THINK NEW IDEAS, INC.
By: /s/ Xxxxxx X. Xxxxxxx
----------------------------------
Name: Xxxxxx X. Xxxxxxx
Its: Chief Financial Officer
INITIAL INVESTORS:
CAPITAL VENTURES INTERNATIONAL
By: Heights Capital Management, Inc.,
Its authorized agent
By: /s/ Xxxxxxx Xxxxxx
----------------------------------
Name: Xxxxxxx Xxxxxx, Esq.
--------------------------------
Title: Secretary
-------------------------------
XXXXXXXX CAPITAL MANAGEMENT, INC.
By: /s/ Xxxxx Xxxxx
----------------------------------
Name: Xxxxx Xxxxx
--------------------------------
Title: President
-------------------------------
EXHIBIT 1
TO
REGISTRATION
RIGHTS
AGREEMENT
[Date]
[Name and address
of transfer agent]
RE: THINK NEW IDEAS, INC.
Ladies and Gentlemen:
We are counsel to THINK New Ideas, Inc., a corporation organized under the
laws of the State of Delaware (the "COMPANY"), and we understand that [Name of
Investor] (the "HOLDER") has purchased from the Company (i) shares (the
"SHARES") of the Company's common stock, par value $.0001 per share (the "COMMON
STOCK"), and (ii) warrants (the "WARRANTS") to acquire shares of Common Stock
(the "WARRANT SHARES"). The Shares and the Warrants were issued by the Company
pursuant to a Securities Purchase Agreement, dated as of March 4, 1999, by and
among the Company and the other signatories thereto (the "AGREEMENT"). Pursuant
to a Registration Rights Agreement, dated as of March 4, 1999, by and among the
Company and the other signatories thereto (the "REGISTRATION RIGHTS AGREEMENT"),
the Company agreed, among other things, to register the Registrable Securities
(as that term is defined in the Registration Rights Agreement) under the
Securities Act of 1933, as amended (the "SECURITIES Act"), upon the terms
provided in the Registration Rights Agreement. In connection with the Company?s
obligations under the Registration Rights Agreement, on _____ __, 1999, the
Company filed a Registration Statement on Form S-3 (File No. 333- _____________)

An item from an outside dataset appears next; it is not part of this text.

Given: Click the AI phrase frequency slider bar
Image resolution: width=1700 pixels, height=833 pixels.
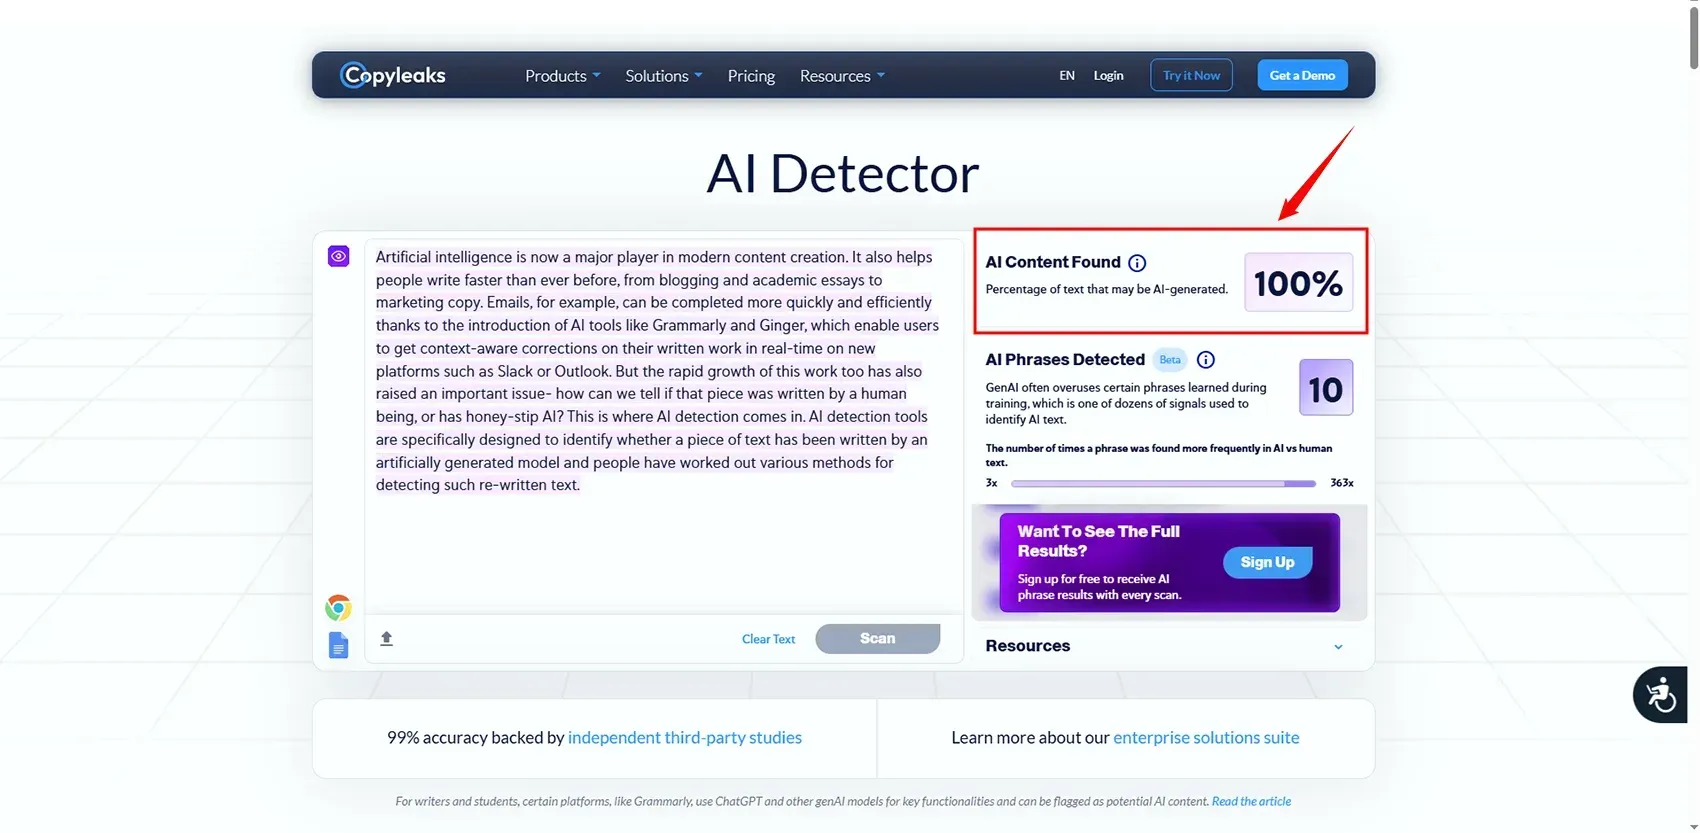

(the "REGISTRATION STATEMENT") with the Securities and Exchange Commission (the
"SEC") relating to the Registrable Securities, which names the Holder as a
selling stockholder thereunder.
[Other customary introductory and scope of examination language to be
inserted]
Based on the foregoing, we are of the opinion that the Registrable
Securities have been registered under the Securities Act.